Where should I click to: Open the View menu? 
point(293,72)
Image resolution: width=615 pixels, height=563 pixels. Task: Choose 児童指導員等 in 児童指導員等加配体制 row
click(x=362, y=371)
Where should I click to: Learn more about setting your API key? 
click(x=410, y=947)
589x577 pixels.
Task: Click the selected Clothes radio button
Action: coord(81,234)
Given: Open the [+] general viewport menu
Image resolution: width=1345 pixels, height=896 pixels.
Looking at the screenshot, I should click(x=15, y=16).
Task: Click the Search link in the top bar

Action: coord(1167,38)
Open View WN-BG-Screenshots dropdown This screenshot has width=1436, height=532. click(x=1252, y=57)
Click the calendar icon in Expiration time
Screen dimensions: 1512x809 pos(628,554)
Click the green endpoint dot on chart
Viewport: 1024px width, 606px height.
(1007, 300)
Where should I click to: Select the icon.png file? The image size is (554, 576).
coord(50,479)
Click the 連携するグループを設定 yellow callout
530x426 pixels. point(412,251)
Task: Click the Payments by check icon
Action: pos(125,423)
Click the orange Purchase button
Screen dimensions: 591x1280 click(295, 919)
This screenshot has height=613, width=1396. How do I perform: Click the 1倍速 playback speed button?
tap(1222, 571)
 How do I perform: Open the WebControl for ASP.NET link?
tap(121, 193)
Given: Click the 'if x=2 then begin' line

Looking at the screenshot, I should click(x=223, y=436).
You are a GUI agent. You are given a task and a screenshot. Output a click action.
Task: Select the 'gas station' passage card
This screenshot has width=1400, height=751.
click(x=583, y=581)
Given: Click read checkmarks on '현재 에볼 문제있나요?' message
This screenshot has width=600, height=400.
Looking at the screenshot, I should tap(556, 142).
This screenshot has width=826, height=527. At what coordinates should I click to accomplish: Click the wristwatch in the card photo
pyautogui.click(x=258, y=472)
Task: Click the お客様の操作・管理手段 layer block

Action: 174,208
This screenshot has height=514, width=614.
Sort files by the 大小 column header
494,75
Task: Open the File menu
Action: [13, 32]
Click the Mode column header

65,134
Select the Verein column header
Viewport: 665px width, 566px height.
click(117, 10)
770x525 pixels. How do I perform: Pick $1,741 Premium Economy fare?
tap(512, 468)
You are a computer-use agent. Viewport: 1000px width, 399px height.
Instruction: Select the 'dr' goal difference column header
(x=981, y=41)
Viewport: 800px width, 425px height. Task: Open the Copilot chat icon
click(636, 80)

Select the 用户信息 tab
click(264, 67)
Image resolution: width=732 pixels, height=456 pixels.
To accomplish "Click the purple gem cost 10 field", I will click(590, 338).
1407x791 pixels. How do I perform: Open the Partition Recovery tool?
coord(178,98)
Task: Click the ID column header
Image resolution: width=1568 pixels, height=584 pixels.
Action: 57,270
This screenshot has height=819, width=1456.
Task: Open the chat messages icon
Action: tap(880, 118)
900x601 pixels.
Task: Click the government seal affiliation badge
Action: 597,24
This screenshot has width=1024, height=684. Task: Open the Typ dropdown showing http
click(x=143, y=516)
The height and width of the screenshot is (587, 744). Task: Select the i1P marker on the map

Assignment:
The reply should consist solely of the lines of the data, exact, from the opening line through the line with "Given: Open the [+] general viewport menu", inclusive.

Exercise output:
Where should I click to: Open the View menu? 
point(293,72)
Image resolution: width=615 pixels, height=563 pixels. Task: Choose 児童指導員等 in 児童指導員等加配体制 row
click(x=362, y=371)
Where should I click to: Learn more about setting your API key? 
click(x=410, y=947)
589x577 pixels.
Task: Click the selected Clothes radio button
Action: coord(81,234)
Given: Open the [+] general viewport menu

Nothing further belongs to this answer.